Fatoumata Diakhité, quartier Dalaba : «  Le décès de mon époux m’a conduit au travail. Je ne m’occupais que de mes enfants… »

Autrefois trop libérée et mise dans un confort total, Fatoumata Diakhité vit les pires moments de sa vie depuis le décès de son époux. Elle est contrainte à travailler durement pour essayer de retrouver ce confort perdu.

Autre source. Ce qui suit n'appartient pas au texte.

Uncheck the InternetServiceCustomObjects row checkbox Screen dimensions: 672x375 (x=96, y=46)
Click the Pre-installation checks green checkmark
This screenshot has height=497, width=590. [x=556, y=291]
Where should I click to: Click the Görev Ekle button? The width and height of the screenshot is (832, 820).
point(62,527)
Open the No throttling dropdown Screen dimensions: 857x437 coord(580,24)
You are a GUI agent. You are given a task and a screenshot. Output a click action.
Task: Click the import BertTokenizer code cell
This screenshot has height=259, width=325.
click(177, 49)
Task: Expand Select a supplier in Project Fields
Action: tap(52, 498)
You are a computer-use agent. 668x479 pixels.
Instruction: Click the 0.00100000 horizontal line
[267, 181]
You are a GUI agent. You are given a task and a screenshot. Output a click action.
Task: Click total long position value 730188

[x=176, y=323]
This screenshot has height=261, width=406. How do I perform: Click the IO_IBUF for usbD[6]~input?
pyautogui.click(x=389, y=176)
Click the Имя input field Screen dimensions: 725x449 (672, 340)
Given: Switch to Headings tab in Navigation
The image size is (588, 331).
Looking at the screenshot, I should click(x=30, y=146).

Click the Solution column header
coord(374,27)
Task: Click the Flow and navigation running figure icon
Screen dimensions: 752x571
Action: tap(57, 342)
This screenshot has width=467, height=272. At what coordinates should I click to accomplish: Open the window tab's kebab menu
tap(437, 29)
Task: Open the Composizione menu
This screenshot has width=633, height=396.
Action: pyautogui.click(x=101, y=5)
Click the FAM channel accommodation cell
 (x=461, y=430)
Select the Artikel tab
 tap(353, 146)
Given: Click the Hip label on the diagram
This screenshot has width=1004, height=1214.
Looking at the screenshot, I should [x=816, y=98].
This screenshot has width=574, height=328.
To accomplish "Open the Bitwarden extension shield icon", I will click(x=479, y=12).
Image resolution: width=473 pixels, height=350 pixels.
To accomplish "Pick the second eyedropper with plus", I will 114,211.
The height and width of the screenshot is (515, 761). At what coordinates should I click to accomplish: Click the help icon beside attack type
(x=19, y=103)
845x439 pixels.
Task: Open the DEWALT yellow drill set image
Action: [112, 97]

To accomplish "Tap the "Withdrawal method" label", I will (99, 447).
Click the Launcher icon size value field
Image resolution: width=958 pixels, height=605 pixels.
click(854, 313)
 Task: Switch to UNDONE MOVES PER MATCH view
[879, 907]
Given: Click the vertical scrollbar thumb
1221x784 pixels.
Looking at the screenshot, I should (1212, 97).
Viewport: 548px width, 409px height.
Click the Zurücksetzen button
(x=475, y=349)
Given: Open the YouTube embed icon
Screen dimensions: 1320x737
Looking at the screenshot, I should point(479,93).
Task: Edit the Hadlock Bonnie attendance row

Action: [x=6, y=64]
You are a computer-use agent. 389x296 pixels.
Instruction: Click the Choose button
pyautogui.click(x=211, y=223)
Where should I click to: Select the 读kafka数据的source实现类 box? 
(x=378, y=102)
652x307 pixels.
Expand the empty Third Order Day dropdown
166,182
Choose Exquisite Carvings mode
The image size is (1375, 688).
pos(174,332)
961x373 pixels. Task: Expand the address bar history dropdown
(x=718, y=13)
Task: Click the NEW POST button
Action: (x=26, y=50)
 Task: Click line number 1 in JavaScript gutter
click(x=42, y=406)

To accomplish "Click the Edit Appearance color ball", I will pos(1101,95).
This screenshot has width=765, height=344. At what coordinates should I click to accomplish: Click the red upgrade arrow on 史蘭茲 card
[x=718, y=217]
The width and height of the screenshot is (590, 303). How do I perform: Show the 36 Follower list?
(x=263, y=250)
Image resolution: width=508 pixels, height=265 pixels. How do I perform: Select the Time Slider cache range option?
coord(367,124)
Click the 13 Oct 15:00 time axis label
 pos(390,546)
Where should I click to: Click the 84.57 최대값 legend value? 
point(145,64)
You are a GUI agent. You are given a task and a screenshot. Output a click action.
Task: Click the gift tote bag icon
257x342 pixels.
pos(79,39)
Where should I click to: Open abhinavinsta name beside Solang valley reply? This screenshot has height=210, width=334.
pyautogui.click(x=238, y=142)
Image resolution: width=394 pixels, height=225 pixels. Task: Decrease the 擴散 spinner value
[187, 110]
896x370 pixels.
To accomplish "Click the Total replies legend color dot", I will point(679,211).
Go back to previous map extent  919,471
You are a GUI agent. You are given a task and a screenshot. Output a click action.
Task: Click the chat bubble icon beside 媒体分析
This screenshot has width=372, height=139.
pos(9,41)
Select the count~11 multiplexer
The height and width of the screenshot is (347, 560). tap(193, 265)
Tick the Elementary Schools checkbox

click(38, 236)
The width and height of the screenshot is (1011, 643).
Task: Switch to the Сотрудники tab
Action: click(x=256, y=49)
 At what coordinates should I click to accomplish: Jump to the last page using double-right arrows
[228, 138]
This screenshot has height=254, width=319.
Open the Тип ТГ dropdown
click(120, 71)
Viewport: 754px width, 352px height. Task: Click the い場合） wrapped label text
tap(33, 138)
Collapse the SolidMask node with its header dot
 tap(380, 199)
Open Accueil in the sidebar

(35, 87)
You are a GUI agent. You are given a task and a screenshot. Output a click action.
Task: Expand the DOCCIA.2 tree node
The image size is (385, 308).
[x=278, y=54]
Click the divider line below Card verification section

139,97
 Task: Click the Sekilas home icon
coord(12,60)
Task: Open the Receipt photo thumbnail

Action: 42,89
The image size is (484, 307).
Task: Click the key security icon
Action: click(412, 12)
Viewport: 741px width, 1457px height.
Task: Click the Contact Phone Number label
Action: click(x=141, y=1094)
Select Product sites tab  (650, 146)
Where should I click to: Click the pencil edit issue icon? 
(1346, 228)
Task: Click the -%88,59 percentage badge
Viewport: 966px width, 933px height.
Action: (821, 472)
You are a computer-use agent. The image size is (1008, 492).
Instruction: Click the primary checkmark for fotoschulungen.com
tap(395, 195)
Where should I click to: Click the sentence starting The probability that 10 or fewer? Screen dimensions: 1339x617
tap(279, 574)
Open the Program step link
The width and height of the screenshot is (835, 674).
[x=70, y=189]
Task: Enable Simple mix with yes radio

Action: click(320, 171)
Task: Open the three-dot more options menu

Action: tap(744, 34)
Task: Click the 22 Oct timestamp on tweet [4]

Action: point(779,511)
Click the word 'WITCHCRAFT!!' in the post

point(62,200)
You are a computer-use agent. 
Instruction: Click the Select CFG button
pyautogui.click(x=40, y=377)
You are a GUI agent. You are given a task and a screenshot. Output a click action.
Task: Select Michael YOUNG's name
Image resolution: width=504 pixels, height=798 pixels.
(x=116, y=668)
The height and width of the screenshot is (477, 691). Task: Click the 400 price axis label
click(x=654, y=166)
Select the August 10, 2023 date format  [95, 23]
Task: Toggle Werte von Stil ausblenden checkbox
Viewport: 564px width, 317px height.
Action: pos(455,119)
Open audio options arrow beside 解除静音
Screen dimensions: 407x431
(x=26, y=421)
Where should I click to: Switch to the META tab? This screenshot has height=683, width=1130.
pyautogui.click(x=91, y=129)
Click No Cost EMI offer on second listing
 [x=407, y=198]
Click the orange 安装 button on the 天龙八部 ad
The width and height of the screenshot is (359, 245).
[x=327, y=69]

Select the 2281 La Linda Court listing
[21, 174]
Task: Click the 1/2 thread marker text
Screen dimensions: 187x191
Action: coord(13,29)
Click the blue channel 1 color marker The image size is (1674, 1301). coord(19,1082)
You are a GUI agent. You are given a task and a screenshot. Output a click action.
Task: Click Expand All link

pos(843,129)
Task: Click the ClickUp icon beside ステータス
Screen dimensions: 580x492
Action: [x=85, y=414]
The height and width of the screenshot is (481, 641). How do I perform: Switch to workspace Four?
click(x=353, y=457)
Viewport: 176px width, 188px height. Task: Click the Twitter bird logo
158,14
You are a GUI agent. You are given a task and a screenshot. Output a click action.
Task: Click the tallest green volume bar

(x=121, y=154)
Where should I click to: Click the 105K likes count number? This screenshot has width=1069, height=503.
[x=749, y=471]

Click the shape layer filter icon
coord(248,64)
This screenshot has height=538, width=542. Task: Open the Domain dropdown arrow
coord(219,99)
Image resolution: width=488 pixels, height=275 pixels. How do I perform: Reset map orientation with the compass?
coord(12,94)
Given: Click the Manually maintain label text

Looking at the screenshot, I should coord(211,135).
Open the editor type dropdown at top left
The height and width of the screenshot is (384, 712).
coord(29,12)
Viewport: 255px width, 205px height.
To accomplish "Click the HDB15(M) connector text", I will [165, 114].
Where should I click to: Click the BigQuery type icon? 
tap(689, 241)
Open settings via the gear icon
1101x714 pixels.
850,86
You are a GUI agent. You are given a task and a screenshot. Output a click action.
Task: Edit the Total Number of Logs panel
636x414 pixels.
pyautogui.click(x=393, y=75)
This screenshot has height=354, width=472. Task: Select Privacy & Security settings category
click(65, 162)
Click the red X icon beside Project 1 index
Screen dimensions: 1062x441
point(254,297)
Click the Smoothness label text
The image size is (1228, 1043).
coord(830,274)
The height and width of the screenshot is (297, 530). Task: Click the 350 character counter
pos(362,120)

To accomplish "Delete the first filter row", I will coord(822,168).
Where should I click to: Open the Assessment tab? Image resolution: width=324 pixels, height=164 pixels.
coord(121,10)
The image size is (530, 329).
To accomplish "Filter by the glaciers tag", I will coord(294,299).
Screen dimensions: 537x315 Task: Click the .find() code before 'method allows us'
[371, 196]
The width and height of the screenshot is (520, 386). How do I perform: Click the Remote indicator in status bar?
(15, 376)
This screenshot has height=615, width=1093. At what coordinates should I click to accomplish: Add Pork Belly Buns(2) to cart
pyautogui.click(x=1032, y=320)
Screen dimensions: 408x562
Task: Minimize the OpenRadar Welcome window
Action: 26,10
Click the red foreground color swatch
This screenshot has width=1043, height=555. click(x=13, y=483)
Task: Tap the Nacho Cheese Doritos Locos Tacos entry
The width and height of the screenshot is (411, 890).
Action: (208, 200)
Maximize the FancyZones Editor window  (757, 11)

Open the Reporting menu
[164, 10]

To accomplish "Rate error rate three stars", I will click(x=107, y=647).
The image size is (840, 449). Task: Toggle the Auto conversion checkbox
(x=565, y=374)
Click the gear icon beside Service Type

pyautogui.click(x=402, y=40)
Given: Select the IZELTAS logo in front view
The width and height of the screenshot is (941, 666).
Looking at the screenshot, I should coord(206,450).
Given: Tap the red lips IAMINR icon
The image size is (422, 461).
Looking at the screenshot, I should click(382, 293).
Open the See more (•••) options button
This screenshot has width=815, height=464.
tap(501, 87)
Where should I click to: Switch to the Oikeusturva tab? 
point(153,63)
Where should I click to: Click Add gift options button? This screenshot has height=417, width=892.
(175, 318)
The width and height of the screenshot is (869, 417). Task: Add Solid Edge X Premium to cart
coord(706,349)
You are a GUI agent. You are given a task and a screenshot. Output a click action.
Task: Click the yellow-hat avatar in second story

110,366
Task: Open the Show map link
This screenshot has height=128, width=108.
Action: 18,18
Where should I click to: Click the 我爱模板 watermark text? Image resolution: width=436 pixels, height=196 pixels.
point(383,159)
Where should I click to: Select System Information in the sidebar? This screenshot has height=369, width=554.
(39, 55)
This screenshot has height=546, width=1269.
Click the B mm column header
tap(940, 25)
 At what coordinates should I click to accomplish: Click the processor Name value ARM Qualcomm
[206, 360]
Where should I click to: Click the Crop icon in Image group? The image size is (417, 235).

« Du vivant de mon époux, je ne pratiquais  pas ces genres d’activité. De son vivant de mon époux, je ne m’occupais que de mes enfants. Il est décédé en me laissant de tout-petits enfants. Mon papa a pris le relais pour bien les entretenir. Depuis le décès de ce dernier, j’ai commencé à souffrir. L’homme qui m’a épousée par la suite est un vieux qui ne peut rien faire. Ma maman a aussi vieilli. Donc, je n’avais plus aucune raison de rester assise à longueur de journée. C’est ainsi que je me suis lancée dans la pratique du maraîchage sur cette parcelle empruntée. Les retombées de cette activité me permettent d’assurer les frais liés à la santé, à la scolarité de mes enfants et à leur habillement. Nous ne disposons pas de soutien de la part des autorités. Les insectes et les termites pillent nos productions. Les responsables de femmes qui s’interposent entre les autorités et les partenaires ne jouent pas franc jeu. Elles s’interposent, collectent des appuis que nous ne recevons jamais. Nous ne sommes pas accompagnées par les services techniques de l’Etat ».